And I agree, over the last 15 years I've come more to view the truth like a social construct. I'm more like "there is truth, and there are methods of finding it, but the mechanisms that people generally use are so laden with social context and norms that the main things that would help have more to do with those norms." And I think that is part of the optimistic case for prediction markets.

Prediction markets are already changing the common-sense view about how to get information on what's going on in the news and that is very significant. Again, it's not really directly leading to much truth right now, but maybe that norm shift ultimately will turn out to be more important than just getting certain facts better faster.

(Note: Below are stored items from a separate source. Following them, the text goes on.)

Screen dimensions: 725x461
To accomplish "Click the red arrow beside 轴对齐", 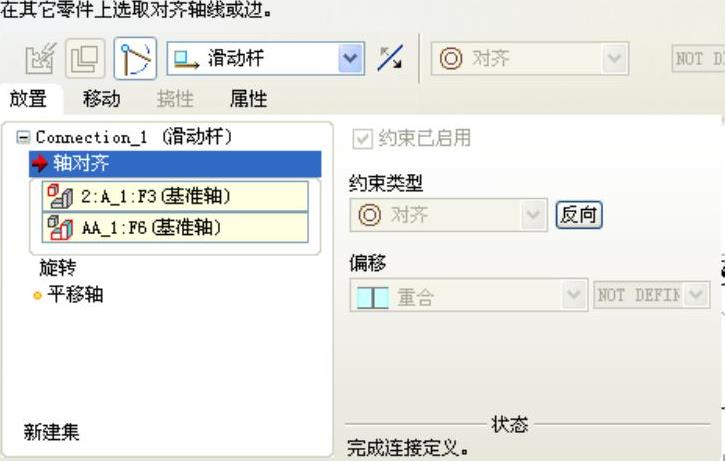I will click(x=40, y=163).
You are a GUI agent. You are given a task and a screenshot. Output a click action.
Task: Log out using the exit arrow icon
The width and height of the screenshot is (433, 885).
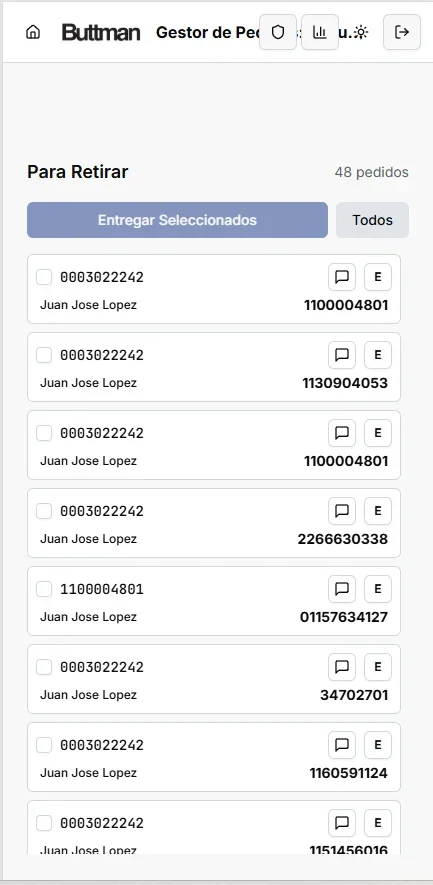pyautogui.click(x=402, y=32)
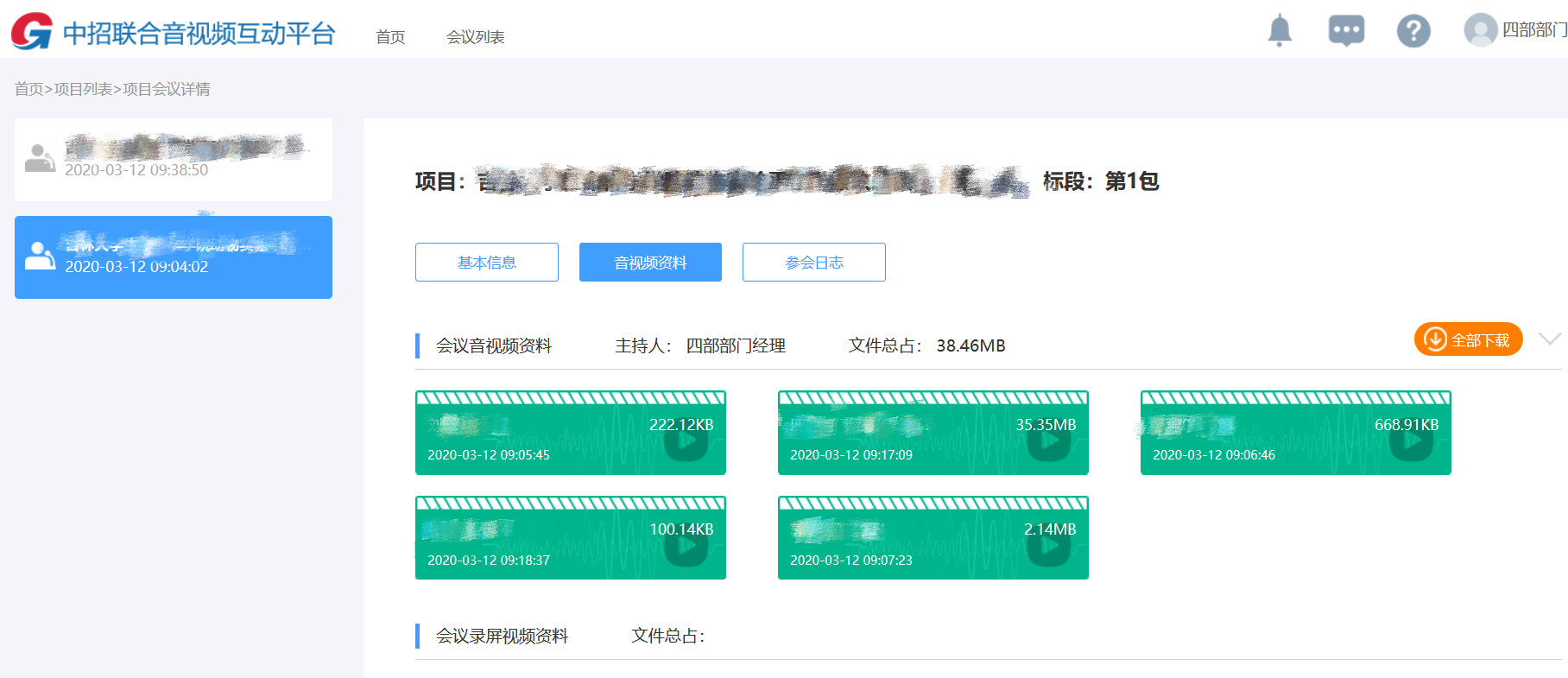Select the meeting dated 2020-03-12 09:38:50
Screen dimensions: 1568x678
pos(173,160)
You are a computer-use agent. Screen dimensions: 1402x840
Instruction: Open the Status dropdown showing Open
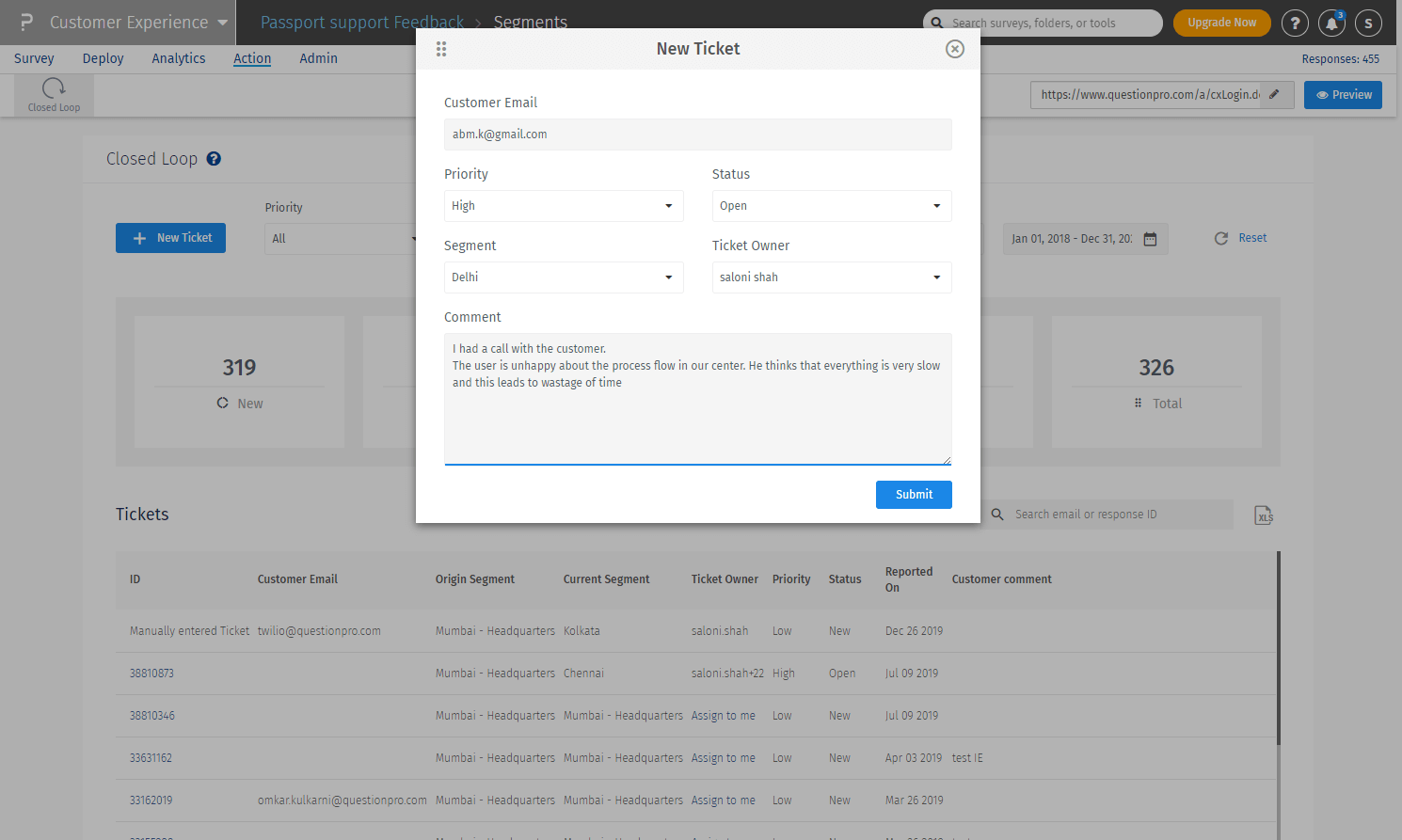click(x=832, y=206)
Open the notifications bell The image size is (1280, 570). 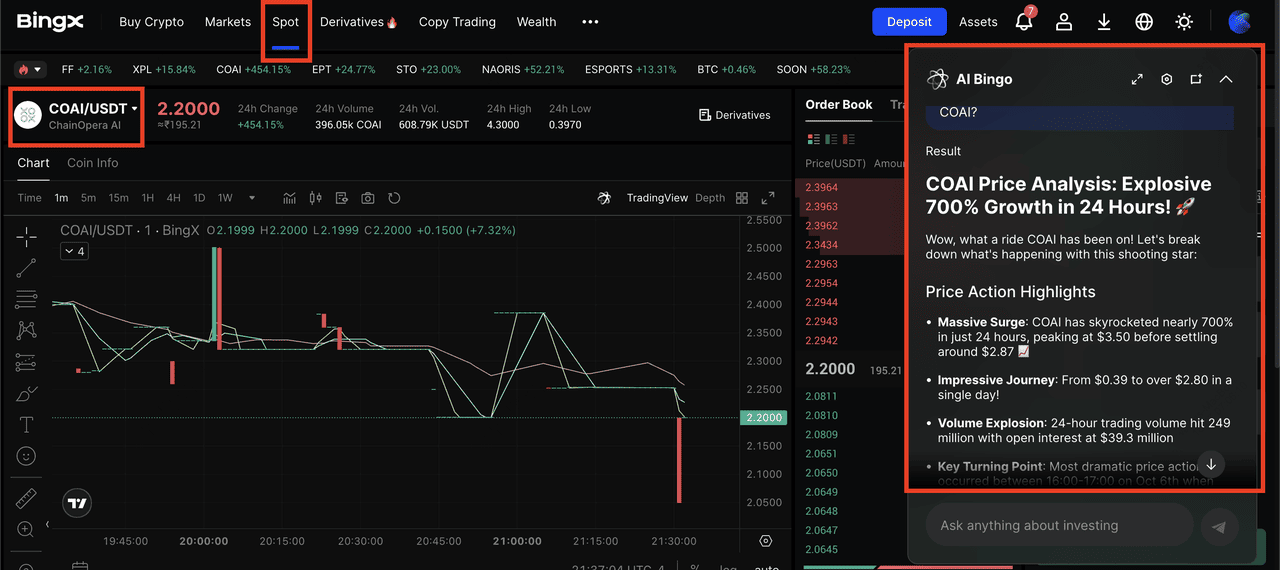tap(1024, 22)
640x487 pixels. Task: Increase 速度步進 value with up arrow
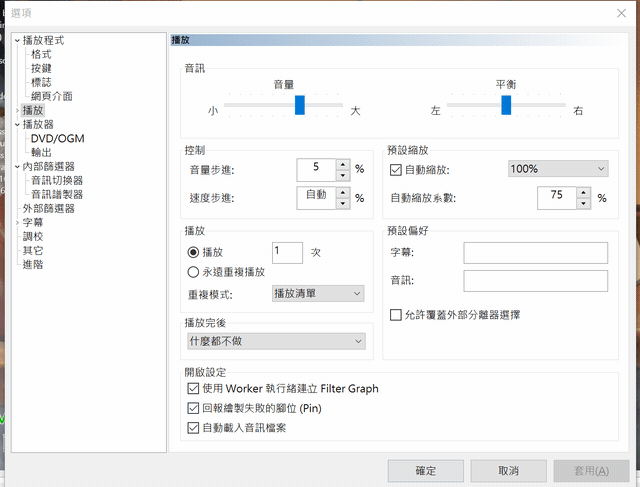coord(342,192)
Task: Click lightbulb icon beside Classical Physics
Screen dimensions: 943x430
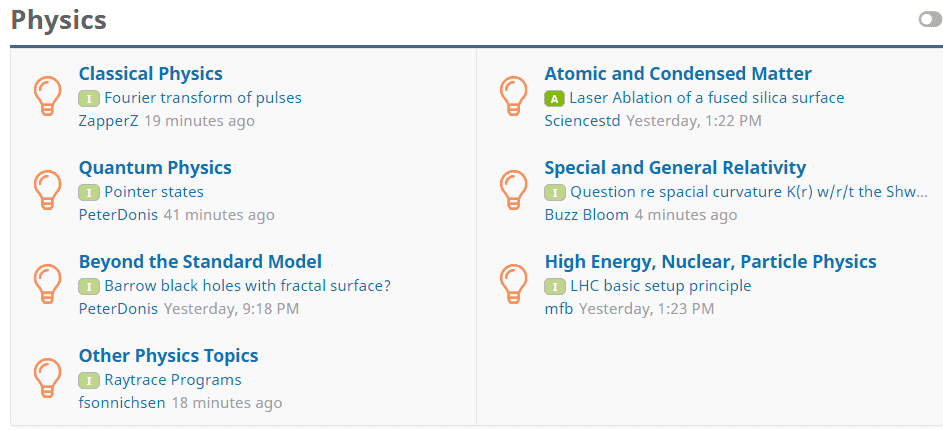Action: click(x=47, y=97)
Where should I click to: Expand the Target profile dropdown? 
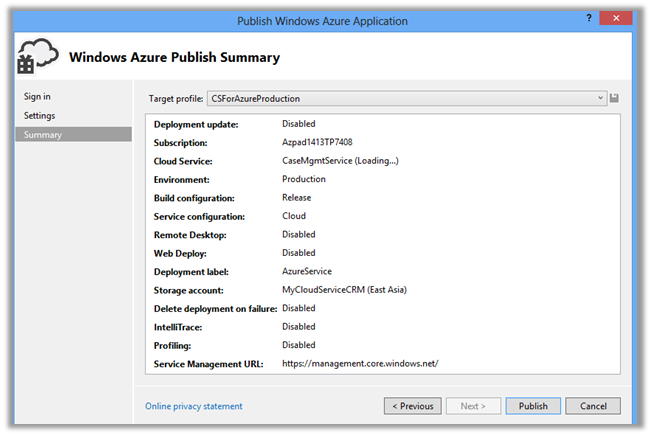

Clara: I'm of two minds about this. The Puritan part of me wants to say: Is the norm that the news is something that you relate to as a gambling app…good? Do we want that outcome? And the other wolf inside me says: Getting people to think intuitively in terms of probability and uncertainty — that has to be useful.

Dan: The fact that there is probabilistic reasoning at all in a news article is a massive change. You just don't generally get that. I started reading The Economist a couple of years ago, and I really liked it because I felt like they'd have charts, they would have confidence intervals in them, and they would have some forecast and would have a 10% case and a 90% case and a median case.

It felt like they were reasoning about multiple outcomes and our job here is to try to figure out how things that are happening are shifting the distribution in one direction or another. And I felt at the time like I was only getting that from The Economist. I wasn't getting that even from very well-reported things in the mainstream press.

It's extremely hard to figure out what's going on. And I believe this now more after researching this than I did before. I put in the footnotes some of the news articles I found that were most prominently placing an actual probability in the headline even more than a date.

The more that I spend in forecasting, the more I prefer date and numeric forecasts to probability forecasts. I want to know when something is going to happen.

But probabilities have this very nice property that you cannot process the number 58% without thinking about it as a probability, whereas if I tell you something will happen in June 2027 minus X months, you can kind of just pretend that that's a fact about the world, even though it is just a number out of a distribution. So 58% means nothing unless you were thinking probabilistically. To see that in the headlines of major news articles — to me, that is a big change that I think many folks in the epistemics, the rationality, and prediction-market community are very happy to see.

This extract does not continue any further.